[Opening EXTRACTED RECORDS section]
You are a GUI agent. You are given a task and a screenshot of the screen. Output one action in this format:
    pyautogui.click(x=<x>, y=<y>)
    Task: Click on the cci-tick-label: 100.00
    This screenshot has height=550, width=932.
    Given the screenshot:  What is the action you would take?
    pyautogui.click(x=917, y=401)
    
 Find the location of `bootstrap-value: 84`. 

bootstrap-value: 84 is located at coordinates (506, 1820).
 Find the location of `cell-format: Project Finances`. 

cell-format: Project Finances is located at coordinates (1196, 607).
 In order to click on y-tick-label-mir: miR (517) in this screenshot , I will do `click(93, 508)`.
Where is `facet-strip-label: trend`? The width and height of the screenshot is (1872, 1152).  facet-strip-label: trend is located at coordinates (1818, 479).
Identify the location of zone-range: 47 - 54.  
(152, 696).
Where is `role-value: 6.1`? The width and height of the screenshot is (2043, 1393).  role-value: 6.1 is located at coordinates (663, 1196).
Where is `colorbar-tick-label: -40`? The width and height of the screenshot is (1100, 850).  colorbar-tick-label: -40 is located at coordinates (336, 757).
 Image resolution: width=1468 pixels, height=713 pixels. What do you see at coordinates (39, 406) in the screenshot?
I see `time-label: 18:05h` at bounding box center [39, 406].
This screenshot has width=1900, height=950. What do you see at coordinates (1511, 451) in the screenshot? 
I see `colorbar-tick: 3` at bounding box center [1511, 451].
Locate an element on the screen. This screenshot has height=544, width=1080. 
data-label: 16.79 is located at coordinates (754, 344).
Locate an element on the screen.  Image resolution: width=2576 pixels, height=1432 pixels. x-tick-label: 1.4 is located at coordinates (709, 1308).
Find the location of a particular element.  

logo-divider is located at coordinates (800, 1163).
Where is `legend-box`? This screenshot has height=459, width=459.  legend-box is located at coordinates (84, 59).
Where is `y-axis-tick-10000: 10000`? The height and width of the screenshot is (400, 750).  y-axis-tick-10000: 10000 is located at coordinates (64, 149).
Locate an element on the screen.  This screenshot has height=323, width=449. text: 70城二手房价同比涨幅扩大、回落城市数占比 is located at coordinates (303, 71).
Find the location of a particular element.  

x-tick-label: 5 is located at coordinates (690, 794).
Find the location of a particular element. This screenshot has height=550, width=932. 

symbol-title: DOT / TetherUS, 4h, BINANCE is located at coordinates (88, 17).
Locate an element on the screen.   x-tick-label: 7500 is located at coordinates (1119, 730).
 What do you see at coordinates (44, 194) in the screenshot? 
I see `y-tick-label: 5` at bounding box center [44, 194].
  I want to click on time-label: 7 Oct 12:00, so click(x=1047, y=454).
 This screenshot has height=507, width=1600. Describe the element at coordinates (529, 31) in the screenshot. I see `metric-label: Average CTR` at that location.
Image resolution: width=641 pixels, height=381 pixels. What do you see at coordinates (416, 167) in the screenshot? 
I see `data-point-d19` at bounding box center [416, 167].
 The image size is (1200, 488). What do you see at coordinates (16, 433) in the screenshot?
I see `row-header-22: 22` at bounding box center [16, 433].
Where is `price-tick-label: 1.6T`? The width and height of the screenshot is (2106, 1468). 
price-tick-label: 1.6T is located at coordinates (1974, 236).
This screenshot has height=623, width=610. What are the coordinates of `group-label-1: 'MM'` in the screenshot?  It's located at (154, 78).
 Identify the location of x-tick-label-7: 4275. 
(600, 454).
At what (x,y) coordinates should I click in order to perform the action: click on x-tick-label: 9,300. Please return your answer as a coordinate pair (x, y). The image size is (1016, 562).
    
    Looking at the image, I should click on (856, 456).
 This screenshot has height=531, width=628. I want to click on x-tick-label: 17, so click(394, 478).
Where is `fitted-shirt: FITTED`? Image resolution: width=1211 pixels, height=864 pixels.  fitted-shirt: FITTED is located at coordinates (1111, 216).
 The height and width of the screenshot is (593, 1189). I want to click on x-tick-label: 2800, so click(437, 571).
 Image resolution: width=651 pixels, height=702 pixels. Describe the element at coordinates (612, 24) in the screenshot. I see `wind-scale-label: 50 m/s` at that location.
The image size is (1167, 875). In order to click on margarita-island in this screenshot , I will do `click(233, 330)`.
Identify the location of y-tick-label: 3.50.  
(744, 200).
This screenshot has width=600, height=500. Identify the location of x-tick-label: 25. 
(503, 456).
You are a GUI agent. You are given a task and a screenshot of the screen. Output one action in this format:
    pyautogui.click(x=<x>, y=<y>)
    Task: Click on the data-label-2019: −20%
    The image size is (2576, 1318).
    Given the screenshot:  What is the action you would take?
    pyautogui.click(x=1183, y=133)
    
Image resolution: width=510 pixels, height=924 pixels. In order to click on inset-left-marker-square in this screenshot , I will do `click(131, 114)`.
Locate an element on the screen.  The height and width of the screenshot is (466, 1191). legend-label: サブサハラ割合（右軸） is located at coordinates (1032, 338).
[Closing EXTRACTED RECORDS section]
AIM OF THE EXERCISE: Reproduce the part of the material that begins with the line containing "Identify the location of x-tick-label-7: 4275." and ends with the line containing "The image size is (1167, 875).", keeping both of those lines and changing nothing.

EXERCISE RESULT:
 Identify the location of x-tick-label-7: 4275. 
(600, 454).
At what (x,y) coordinates should I click in order to perform the action: click on x-tick-label: 9,300. Please return your answer as a coordinate pair (x, y). The image size is (1016, 562).
    
    Looking at the image, I should click on (856, 456).
 This screenshot has height=531, width=628. I want to click on x-tick-label: 17, so click(394, 478).
Where is `fitted-shirt: FITTED`? Image resolution: width=1211 pixels, height=864 pixels.  fitted-shirt: FITTED is located at coordinates (1111, 216).
 The height and width of the screenshot is (593, 1189). I want to click on x-tick-label: 2800, so click(437, 571).
 Image resolution: width=651 pixels, height=702 pixels. Describe the element at coordinates (612, 24) in the screenshot. I see `wind-scale-label: 50 m/s` at that location.
The image size is (1167, 875). In order to click on margarita-island in this screenshot , I will do `click(233, 330)`.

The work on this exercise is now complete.